Petitioner also claims that he “was denied transfer to Unit #8, Harrisonburg, Virginia, in order to attend the college program there.” He mentions action by the Institutional Classification Committee to reclassify him to a higher degree of custody status. Superintendent White states that this reclassification is not an attempt to restrain his progress or mar his record, but that “the reason for this recommendation was the numerous transfers and incessant medical requirements of petitioner.”

Superintendent White further says that he felt petitioner’s needs could be better served by transfer to an institution with medical facilities, since he had been given medical attention on fifty-five different occasions since his arrival at Unit No. I. The court does not find denial of transfer or reclassification unreasonable in light of petitioner’s past medical history and numerous transfers. It therefore dismisses the claim as being without merit.

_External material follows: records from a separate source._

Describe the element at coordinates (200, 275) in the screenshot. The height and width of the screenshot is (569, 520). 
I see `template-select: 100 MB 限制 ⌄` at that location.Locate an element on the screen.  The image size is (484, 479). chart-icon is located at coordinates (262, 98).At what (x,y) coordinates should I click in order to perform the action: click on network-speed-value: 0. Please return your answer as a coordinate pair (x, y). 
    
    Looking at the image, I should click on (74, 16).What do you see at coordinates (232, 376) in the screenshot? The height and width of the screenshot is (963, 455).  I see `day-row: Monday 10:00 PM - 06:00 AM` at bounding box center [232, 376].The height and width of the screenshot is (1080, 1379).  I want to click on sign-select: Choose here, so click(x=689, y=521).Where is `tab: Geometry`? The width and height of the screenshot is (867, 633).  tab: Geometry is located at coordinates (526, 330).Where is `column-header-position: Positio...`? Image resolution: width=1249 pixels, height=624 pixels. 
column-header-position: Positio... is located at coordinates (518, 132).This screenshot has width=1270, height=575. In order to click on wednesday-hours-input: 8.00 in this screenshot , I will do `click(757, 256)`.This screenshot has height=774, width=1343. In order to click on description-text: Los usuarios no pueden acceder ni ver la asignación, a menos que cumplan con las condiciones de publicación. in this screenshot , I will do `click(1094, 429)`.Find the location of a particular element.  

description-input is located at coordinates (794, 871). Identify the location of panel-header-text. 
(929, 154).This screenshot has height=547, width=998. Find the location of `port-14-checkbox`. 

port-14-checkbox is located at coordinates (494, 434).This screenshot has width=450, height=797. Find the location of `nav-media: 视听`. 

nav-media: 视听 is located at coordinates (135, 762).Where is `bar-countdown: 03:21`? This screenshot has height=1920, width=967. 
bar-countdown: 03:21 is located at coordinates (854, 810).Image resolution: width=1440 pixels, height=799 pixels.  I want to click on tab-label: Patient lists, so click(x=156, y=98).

Petitioner further states that “on 18 July, 1972, complainant was transferred from Field Unit #1 to the penitentiary for medical reasons. During this period no mail was received for 21 days.” In Sostre v. McGinnis, 442 F.2d 178 at 199 (2d Cir. 1971), the court said:

The traditional and common practice of prisons in imposing many kinds of controls on the correspondence of inmates, lacks support in any rational and constitutionally acceptable . . . McCloskey v. Maryland, 337 F.2d 72, 74-75 (4th Cir. 1964) (‘Control of the mail to and from inmates is an essential adjunct of prison administration’).

This court does not find that holding mail for petitioner during his sickness to be unreasonable of arbitrary. It therefore dismisses petitioner’s claim as being without merit.

The court, for the reasons stated, finds no good reason to grant petitioner’s motion for injunctive relief pursuant to 42 U.S.C.A. § 1983. Accordingly, the court dismisses petitioner’s complaint and grants summary judgment to the defendant.